- _WORK REQUEST 1_: Return every line of the records below that contains the string "resolution", treating uppercase and lowercase as different.

- _PAGE TEXT_:
====

Of the 52 subject blocks defined, work has been completed on them all. To date, 148 sites with a geological interest have been designated as ASSIs, a number with more than one geological feature. 394 ASSIs have been declared in total.
The majority of selected sites consist of rock outcrops. These give people an opportunity to see the various rock types that are, for the most part, hidden from view. Taken together, these sites describe the solid rock foundation of Northern Ireland. This type of site is generally easily managed. Quarries are very important offering as they do, a glimpse at rocks that would otherwise be buried.
Many coastal sites are very fragile, subject to impact from nature, through increasing storm frequency and possible future rises in sea-level, and human interference, particularly from removal of sand and stone from beaches, from recreational impacts and from engineering developments.
Fossils are a fun way to get to know more about geology. Sites however can be fragile and must be managed carefully. Fortunately there are many sites rich in fossils, where repeated collecting poses no threat.
Once there were large deposits of diatomite along the north shore of Lough Neagh and around Lough Beg. Past cutting for use in the munitions industry especially, has greatly reduced its extent.
Diatomite and associated materials are of importance for the information on past climate, together with archaeological artifacts that can be obtained from them.
Many of the landforms that can be seen in Northern Ireland were formed by processes that operated in the past. This is particularly true of those related to past glacial activity.
Features such as eskers and glacial moraines are fossil landforms. They also are a valuable source of sand and gravel, used by the construction industry. It is important to strike a balance between the conservation of such sites whilst recognising the importance of this industry.
Northern Ireland has many important cave systems, hosting dramatic stalagmites, stalagtites and other examples of flowstone. Such places are not only wonderful to look at, they also represent a unique record of past climate and environment for these areas. These records are contained within the calcite (from which the flowstones are comprised) and sediment deposits.

====

- _RECORDS_:
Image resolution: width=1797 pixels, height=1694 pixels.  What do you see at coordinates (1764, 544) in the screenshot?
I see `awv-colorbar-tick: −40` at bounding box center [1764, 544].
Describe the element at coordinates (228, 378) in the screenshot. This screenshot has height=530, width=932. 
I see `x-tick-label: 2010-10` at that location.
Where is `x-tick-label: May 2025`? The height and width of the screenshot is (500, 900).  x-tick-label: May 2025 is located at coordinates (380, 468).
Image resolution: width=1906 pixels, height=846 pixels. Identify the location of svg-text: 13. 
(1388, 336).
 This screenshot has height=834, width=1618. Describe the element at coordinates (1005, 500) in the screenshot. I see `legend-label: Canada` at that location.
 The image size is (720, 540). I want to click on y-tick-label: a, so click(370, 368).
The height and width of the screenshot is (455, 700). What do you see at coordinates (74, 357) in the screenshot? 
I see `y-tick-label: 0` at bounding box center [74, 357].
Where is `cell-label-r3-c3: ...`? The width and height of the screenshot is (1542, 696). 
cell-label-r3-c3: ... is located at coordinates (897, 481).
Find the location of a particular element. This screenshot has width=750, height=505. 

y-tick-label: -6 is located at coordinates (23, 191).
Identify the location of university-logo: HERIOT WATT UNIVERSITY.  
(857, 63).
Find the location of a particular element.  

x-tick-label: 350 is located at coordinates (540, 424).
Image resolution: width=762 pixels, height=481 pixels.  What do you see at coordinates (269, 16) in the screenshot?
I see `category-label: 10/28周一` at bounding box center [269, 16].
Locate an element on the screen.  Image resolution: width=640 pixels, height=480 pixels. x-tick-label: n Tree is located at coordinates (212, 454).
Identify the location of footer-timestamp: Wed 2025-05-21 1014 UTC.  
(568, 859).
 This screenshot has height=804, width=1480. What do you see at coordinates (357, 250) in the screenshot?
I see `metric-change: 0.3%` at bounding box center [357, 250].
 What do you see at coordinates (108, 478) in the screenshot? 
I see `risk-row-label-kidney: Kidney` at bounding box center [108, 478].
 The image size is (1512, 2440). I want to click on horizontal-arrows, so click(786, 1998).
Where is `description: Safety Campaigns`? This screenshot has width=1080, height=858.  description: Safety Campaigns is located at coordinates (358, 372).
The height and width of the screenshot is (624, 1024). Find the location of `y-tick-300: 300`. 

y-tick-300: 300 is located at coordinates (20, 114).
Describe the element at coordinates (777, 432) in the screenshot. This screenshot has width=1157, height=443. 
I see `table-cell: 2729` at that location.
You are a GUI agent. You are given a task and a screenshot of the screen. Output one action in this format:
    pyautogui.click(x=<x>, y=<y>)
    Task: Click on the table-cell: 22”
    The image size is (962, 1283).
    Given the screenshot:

====

- _WORK REQUEST 2_: According to the text on Northern Ireland's geological sites, why are quarries very important?

- _RESPONSE BOX 1_:
Image resolution: width=1797 pixels, height=1694 pixels.  What do you see at coordinates (1764, 544) in the screenshot?
Image resolution: width=1906 pixels, height=846 pixels. Identify the location of svg-text: 13. 
Image resolution: width=762 pixels, height=481 pixels.  What do you see at coordinates (269, 16) in the screenshot?
Locate an element on the screen.  Image resolution: width=640 pixels, height=480 pixels. x-tick-label: n Tree is located at coordinates (212, 454).

- _RESPONSE BOX 2_: Quarries are very important because they offer a glimpse at rocks that would otherwise be buried.